Clock trees in current VLSI ICs are buffered due to the fact that the IC dies are growing larger. However, the addition of these buffers worsens the skew problem and hence the use of these clock buffers is usually minimized. Since we de-skew the signal at all clock distribution sites, we can utilize a buffered distribution network (the de-skewing functionality erases the skew that is introduced due to intra-die process variations that affect the delay of the tri-stateable inverters).
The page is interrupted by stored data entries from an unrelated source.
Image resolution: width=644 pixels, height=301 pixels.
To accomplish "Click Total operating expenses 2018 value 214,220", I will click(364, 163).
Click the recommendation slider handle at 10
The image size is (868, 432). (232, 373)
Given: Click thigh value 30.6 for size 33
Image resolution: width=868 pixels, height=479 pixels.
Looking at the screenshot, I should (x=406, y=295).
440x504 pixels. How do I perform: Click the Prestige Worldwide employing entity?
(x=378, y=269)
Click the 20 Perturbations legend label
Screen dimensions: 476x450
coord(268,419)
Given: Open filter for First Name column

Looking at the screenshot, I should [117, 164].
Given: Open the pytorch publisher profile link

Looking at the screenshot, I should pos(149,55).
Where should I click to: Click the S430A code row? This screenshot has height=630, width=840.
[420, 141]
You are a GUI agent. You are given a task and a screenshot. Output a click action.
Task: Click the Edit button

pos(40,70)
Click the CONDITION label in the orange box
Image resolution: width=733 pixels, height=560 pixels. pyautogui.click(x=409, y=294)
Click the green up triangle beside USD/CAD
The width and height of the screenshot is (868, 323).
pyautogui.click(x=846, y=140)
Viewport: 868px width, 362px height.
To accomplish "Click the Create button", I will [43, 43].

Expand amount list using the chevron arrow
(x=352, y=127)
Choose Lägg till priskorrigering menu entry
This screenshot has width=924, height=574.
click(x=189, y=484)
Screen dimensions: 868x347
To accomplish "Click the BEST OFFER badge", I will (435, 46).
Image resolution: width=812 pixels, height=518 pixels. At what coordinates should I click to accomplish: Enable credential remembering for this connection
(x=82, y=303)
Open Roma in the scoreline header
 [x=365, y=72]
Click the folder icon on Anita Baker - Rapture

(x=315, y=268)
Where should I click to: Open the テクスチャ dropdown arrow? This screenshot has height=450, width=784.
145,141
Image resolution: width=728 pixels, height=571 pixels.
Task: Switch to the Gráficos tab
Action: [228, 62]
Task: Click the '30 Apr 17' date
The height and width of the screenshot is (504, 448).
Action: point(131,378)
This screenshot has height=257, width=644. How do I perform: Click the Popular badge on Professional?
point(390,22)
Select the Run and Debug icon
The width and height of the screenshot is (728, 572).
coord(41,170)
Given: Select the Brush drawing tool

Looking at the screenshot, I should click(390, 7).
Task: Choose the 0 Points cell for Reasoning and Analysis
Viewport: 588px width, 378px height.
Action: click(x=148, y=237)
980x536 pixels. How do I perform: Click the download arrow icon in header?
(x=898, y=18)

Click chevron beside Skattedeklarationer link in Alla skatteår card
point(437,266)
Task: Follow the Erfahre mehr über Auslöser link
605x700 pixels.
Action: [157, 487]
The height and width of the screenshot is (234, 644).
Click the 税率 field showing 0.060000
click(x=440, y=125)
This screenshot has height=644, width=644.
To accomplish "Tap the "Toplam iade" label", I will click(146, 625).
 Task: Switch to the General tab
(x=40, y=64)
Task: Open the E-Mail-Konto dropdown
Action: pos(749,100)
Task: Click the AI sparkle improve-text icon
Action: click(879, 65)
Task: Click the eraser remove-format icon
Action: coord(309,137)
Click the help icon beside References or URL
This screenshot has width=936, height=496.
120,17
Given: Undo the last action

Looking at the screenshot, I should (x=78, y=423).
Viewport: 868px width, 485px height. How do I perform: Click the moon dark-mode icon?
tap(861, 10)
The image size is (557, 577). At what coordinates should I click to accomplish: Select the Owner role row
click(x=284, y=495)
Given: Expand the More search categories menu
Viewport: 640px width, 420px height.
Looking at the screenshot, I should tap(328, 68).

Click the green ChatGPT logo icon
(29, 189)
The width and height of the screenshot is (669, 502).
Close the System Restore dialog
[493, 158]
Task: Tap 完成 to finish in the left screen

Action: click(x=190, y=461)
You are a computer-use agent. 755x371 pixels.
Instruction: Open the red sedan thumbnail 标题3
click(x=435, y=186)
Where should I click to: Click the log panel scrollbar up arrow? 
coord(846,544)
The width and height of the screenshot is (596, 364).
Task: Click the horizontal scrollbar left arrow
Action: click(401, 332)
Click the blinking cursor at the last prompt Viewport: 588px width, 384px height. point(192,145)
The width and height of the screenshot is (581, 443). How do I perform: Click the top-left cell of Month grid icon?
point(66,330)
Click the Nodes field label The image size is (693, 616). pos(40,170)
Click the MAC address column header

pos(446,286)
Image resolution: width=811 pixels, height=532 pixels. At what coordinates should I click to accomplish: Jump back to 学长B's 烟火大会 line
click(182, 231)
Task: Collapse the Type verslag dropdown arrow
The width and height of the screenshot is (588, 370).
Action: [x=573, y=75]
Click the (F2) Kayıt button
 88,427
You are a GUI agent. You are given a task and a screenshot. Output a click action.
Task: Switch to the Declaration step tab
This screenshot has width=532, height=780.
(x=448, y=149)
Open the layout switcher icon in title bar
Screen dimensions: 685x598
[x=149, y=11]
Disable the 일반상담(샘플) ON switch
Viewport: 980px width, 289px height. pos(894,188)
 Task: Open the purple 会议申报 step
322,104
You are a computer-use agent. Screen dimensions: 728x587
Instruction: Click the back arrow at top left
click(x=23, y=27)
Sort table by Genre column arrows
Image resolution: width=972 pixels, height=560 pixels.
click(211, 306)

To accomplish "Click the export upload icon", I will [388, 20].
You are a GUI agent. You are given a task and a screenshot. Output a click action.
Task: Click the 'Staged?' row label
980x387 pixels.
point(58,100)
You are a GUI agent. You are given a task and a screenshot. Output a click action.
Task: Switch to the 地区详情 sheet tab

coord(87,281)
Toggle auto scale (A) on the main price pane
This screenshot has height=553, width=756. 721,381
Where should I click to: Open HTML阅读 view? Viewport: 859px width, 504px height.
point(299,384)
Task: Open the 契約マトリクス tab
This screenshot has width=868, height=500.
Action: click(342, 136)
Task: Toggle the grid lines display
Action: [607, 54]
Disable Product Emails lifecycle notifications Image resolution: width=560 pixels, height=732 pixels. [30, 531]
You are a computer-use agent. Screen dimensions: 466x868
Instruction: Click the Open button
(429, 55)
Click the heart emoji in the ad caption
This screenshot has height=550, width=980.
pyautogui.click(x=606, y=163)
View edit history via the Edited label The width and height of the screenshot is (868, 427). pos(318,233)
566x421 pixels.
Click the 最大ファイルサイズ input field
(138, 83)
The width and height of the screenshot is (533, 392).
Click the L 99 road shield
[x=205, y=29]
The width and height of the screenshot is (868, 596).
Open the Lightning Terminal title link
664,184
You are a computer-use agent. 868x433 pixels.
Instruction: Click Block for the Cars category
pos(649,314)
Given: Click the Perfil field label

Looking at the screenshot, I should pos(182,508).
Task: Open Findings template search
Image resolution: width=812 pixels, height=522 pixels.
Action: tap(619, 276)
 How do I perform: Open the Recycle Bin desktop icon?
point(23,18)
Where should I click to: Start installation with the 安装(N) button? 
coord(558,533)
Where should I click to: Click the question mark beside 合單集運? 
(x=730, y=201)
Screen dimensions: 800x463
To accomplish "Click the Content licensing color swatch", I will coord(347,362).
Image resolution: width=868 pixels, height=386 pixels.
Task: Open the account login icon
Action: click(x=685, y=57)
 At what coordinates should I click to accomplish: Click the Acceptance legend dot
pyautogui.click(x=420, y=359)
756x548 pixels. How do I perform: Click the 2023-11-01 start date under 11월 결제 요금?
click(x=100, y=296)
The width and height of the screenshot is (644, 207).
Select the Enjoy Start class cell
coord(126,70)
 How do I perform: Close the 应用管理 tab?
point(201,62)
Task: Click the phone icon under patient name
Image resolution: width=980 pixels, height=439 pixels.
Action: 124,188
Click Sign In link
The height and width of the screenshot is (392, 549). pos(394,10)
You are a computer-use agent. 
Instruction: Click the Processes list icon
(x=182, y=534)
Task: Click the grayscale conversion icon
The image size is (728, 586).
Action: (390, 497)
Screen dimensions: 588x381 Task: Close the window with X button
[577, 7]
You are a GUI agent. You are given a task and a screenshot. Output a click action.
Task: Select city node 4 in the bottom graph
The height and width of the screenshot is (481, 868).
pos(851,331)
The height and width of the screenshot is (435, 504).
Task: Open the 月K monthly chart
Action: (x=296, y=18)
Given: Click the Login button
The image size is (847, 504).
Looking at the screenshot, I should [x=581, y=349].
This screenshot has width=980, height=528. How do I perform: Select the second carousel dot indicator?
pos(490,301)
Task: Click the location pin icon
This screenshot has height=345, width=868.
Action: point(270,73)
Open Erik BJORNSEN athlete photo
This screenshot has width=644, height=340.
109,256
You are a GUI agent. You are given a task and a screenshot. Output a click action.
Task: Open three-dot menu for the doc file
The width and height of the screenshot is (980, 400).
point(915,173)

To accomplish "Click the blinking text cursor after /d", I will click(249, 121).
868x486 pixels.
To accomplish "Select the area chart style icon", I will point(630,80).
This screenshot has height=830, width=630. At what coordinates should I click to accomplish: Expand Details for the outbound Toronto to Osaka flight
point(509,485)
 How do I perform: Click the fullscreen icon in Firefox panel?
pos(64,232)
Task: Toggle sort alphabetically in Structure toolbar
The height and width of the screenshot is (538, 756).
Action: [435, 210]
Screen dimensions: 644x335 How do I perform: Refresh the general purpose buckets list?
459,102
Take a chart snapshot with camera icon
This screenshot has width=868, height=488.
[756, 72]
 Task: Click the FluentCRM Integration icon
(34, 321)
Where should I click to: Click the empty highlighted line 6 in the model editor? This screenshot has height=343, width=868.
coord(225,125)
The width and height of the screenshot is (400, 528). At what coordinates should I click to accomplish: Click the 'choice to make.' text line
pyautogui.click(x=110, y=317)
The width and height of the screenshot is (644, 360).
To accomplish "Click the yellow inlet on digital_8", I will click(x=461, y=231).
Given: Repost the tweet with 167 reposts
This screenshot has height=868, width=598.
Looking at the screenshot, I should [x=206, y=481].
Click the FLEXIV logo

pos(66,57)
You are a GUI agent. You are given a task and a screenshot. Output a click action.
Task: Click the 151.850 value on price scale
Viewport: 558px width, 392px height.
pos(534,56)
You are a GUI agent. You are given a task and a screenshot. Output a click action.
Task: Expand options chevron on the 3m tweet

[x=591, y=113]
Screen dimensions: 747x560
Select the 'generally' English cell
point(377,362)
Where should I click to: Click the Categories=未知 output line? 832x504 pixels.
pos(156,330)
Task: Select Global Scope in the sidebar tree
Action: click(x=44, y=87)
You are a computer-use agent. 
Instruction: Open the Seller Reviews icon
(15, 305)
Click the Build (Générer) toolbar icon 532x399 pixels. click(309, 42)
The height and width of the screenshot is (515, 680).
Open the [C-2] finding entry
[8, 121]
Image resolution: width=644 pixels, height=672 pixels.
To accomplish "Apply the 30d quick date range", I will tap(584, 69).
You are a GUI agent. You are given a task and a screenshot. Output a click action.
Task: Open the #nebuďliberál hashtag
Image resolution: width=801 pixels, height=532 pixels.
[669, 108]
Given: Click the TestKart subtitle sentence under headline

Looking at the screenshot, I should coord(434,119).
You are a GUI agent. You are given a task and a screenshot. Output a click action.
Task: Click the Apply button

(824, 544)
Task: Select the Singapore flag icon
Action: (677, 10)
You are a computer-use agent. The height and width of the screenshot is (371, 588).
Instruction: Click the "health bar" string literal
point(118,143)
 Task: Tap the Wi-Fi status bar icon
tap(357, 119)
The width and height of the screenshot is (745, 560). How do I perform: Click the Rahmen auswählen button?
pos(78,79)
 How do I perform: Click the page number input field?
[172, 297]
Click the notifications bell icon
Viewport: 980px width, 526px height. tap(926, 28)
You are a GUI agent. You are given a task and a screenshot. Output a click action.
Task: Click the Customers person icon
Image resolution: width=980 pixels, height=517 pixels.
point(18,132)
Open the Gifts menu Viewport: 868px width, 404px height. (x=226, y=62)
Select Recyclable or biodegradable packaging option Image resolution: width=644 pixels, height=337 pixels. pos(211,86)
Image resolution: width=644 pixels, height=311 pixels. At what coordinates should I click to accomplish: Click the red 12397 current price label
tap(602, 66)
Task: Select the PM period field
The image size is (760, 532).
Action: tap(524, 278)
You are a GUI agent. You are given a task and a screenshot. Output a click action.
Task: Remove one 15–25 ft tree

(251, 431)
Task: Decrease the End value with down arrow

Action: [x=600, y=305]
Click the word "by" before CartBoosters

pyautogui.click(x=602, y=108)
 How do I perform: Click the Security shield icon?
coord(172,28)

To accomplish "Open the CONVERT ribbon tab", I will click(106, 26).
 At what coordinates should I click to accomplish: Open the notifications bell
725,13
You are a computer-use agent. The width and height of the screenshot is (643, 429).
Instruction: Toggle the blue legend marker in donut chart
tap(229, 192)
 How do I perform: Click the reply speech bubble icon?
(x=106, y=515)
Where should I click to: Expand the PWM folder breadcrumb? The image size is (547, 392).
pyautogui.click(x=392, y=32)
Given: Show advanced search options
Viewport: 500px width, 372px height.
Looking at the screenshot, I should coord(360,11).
Fig. 1 shows a cross-section of our clock tree network. The wires labeled A and B are signal wires. These signal wires are used during the de-skewing operation to control the tri-stateable inverters and the tune-able capacitor banks. The signal wires A and B, along with the return clock wire, are held low during normal circuit operation, and act as clock shields. This shielding of the clock wires also helps reduce inductance of the clock wire since the return path (GND) is now right next to the clock wire. The signal wire A is used for clocking the serial control logic required during de-skewing operations, while wire B is used to transmit serial data to the controllers. Serial controllers (located at the tri-state buffer sites as well as the skew adjustment banks) manipulate the tri-stateable return drivers in the clock return path that is enabled during de-skewing, and also update the skew adjustment capacitors.

The delay of the forward and return networks are identical since their wires and tri-stateable inverters are identical and colocated. This results in the intra-die processing variations being highly correlated in both networks. Additionally, identical tuneable capacitor banks are placed in both the forward and

return paths at each leaf node of the clock tree. The capacitor banks are connected such that the same value of the capacitor is switched-in, in both the forward and return capacitor banks. All this ensures that the delay of the forward network is at all times equal to half the round-trip delay. If the smallest delay increment in the tuneable buffer is d, the largest skew between any two leaf nodes of the clock tree network is equal to d/2. Hence, in our approach, the tolerance to which two signals can be de-skewed is simply equal to the smallest delay increment that can be achieved with the tune-able capacitor bank and independent of the resolution of the phase detector (unlike previous approaches to clock de-skewing [7], [10]).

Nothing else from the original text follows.